As opposing sides prepare to sit down together for talks for the first time in Yemen’s three-year war, a breakthrough in the conflict feels closer than ever before.
The past few weeks have been filled with frantic preparations, negotiations and compromise.
Numerous concessions have been made; in the latest gesture, legitimate president Abdrabu Mansur Hadi and the Houthis promised to swap thousands of prisoners, 50 injured Houthi rebels were being flown to Oman for medical treatment and a delegation of Houthis were yesterday on their way to Sweden for long-awaited talks.
Such measures have built confidence in the peace process and show a commitment to a political rather than a military solution.
They are cause for optimism ahead of negotiations that, according to UAE Minister of State for Foreign Affairs, Dr Anwar Gargash, could provide "a sustainable, Yemeni-led political solution" to the crisis.
Other obstacles to peace are being systematically dismantled too. On Monday, Iranian state TV reported that Tehran had agreed to back the talks, a significant development, given that the support, backing and arms handed to the Houthis by Iran has exacerbated the war.
The Saudi-led coalition and the US have repeatedly pledged their commitment to the UN process. With willingness on all sides to secure a non-violent settlement, the foundations for peace have been laid.
The parties must now build on that with constructive dialogue in Sweden.
Naturally, an end to fighting is far from guaranteed in a war that has reportedly killed more than 80,000 children through starvation and now threatens 8.4 million Yemenis – half the population – with the same fate.
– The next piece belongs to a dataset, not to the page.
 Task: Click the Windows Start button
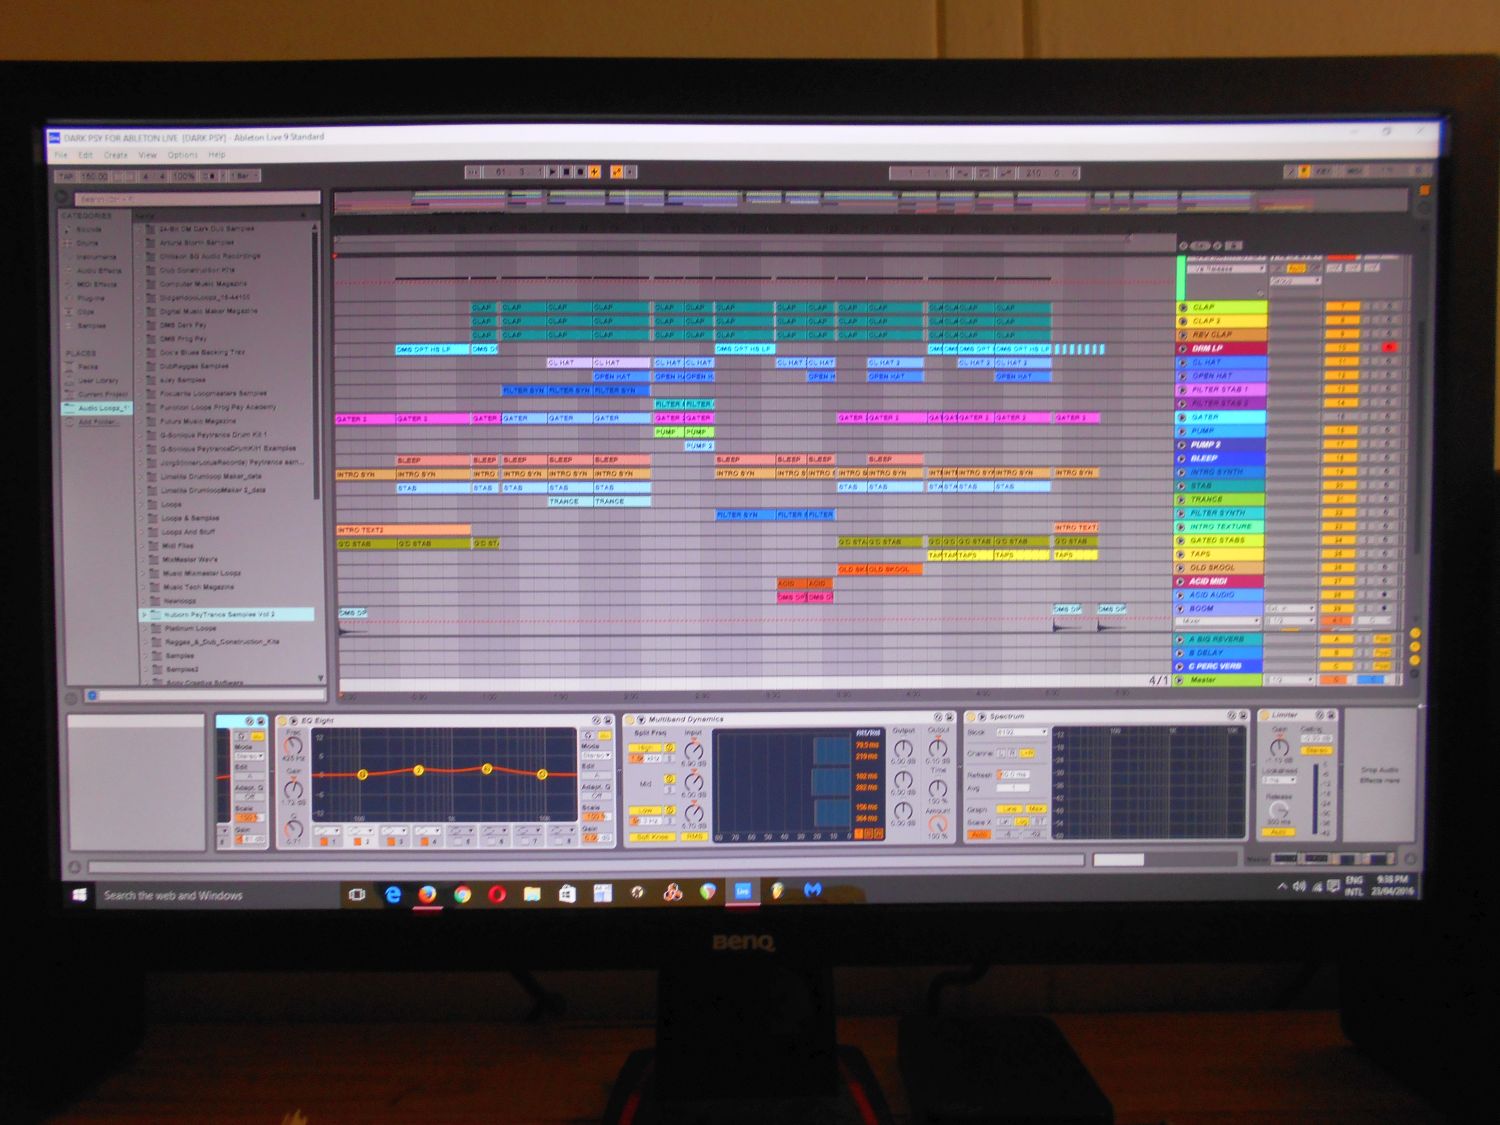pos(80,895)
The port city of Hodeidah, a vital lifeline for food and medicine, remains under tight Houthi control. And at the previous round of talks, painstakingly arranged in Geneva in September by UN special envoy Martin Griffiths, the Houthis failed to attend at all, instead retreating to their Sanaa stronghold.
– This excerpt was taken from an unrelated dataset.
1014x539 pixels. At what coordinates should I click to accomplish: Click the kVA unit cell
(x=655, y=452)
But in recent weeks, fighting has abated amid renewed peace efforts and with new confidence-building measures in place, there is fresh hope for a resolution.
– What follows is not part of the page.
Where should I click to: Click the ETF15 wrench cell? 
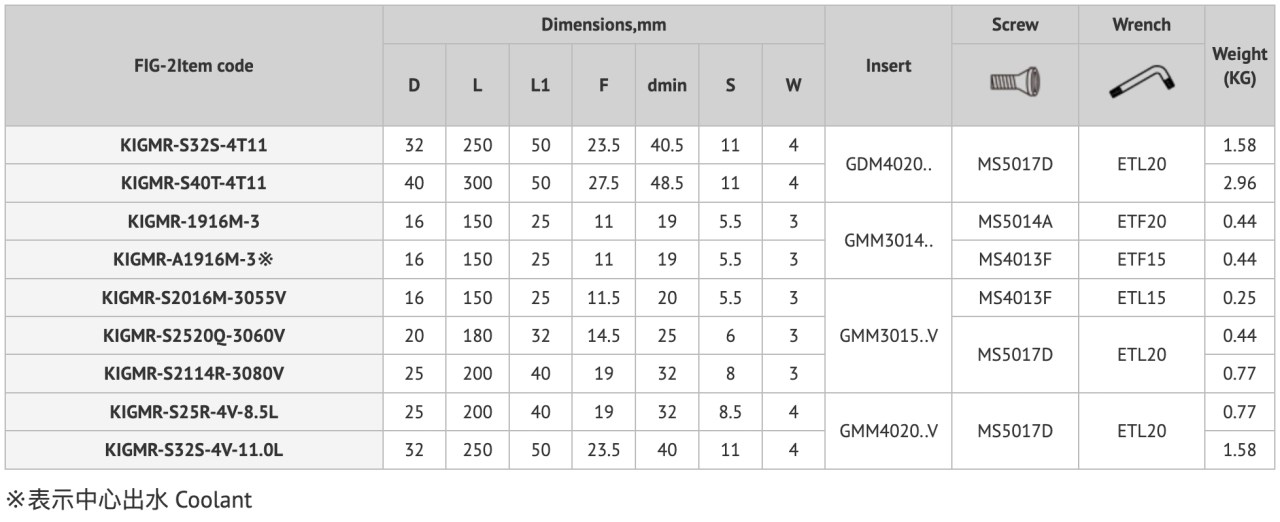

Mr Griffiths nevertheless faces an uphill battle to usher in a lasting political solution.
The future of Sanaa, formerly the seat of Yemen’s legitimate government and now occupied by the Houthis, remains unclear.
But on the table in Sweden is the opening of Sanaa airport, a ceasefire in Hodeidah, ending coalition airstrikes and halting Houthi missile attacks on Saudi cities.
Each of these conditions presents its own complications but after these positive developments, there is fresh momentum propelling all sides to the negotiating table.
The people of Yemen need an enduring solution to end their suffering. Much rests on what happens in Sweden to set the country on the road to peace.